Furthermore, the race tightened in the closing days. The polls could not have predicted that the head of the FBI would announce he was re-opening the investigation into Clinton’s emails, and the effect it would have on voters; nor that the 15% of undecided voters would, in the end, swing to Trump – by the very definition they were undecided.
This is not to say that Trump’s victory in 2016 was not a shock, just that the polls were not to blame for the shock. Nate Silver, a polling analyst, defended the polls, instead criticising “a pervasive groupthink among media elites, an unhealthy obsession with the insider’s view of politics, a lack of analytical rigor, a failure to appreciate uncertainty, a sluggishness to self-correct when new evidence contradicts pre-existing beliefs, and a narrow viewpoint that lacks perspective from the longer arc of American history.” Chris Jackson, another pollster, agrees. “2016 was a failure of analysis and reporting. Important nuances about how they should be read were lost in the way they were presented to the public.”
Of course, pollsters have a vested interest in defending their own performance. But they are right – polls should not be used to singlehandedly predict the election.
What can’t the polls tell us?
One of the big questions for every poll is turnout. People change their mind about whether they will vote, or are reluctant to tell pollsters that they will not. Sharp, local upticks in Covid cases could exacerbate this problem by making people feel unsafe going to the polling booth. This could, though, be mitigated by the historic increase in postal voting, and these voters will also be able to confirm to pollsters that they have already voted.

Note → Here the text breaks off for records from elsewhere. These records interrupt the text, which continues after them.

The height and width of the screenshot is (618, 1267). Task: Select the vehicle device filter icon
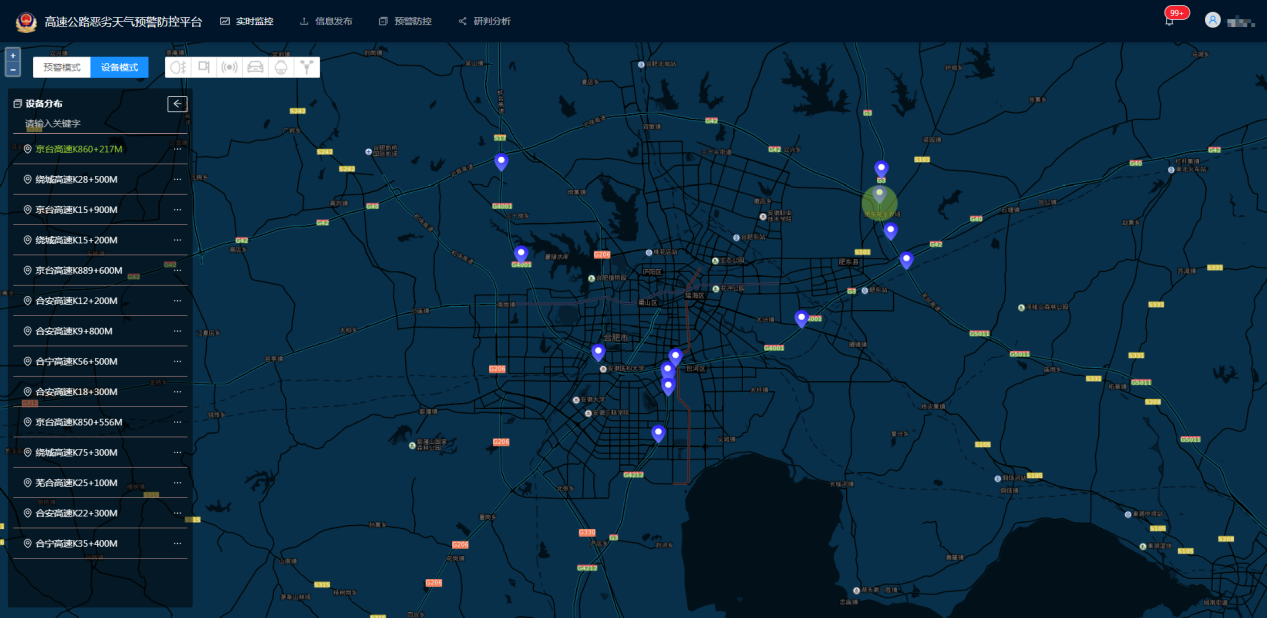tap(256, 67)
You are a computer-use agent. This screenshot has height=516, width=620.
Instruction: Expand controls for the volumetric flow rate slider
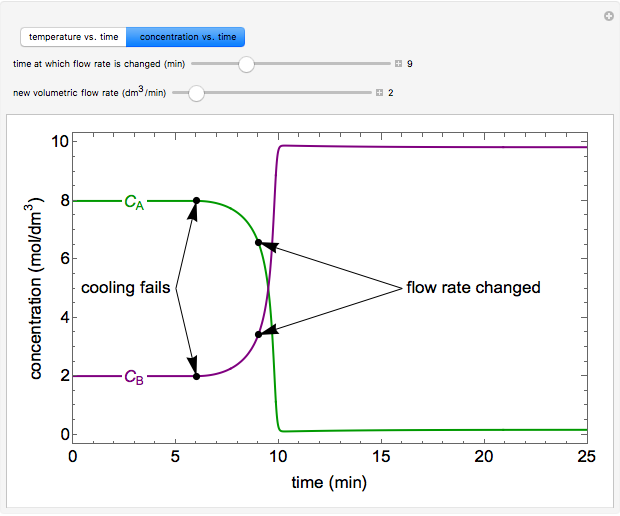point(379,93)
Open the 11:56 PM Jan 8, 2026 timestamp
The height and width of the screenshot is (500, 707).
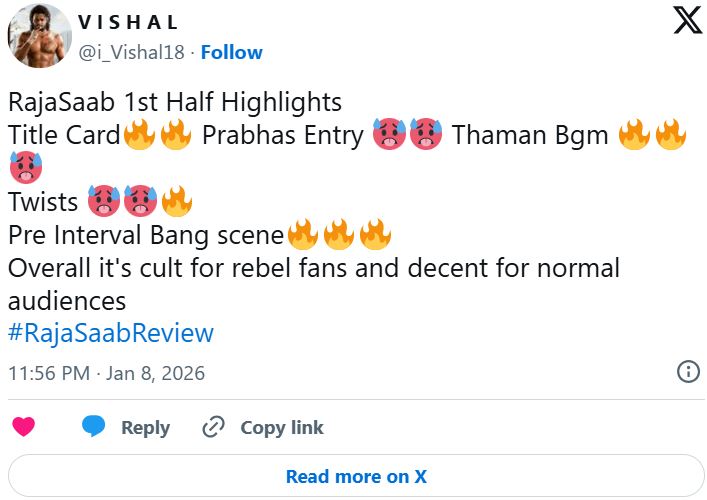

However, there is also uncertainty about the counting of these postal ballots. How many postal votes will be rejected, and will this impact the race? The evidence so far is mixed. In North Carolina, for example, 1.3% of postal ballots have been rejected, which is half that of 2016, but the absolute number is a lot bigger since more people are voting by postal ballot. Furthermore, African-Americans, who vote overwhelmingly Democrat, have had their ballots disproportionately rejected – they make up 17% of postal ballots, but 42% of rejections.
Plus, there is still the possibility of another ‘October surprise’ in the dying days of the campaign. How would the race change if Biden tests positive for Covid? Or if Trump proclaims that he has a vaccine? The polls cannot help us with these questions.
Finally, the election result may well be disputed. If Trump does not win, what happens if he does not concede? Equally, counting the votes is likely to last for days, so what happens if Trump declares victory on election night, but Biden then pulls ahead as these late results come in? Again, the polls cannot help us here.
Can we trust the polls?
In short, the polls do give us a useful indicator as to the state of the election. They were not actually that far off in 2016, and they have since tried to correct what went wrong. However, there are numerous unknowns that the polls cannot help us with, new errors could emerge, and even if Trump has only, for argument’s sake, a 5% chance of winning, that is still a real possibility.
You might use the polls to bet £20 on Biden, but you would not bet your house on him.
Election forecasters and weather forecasts might agree on this one though – the next few weeks could be stormy.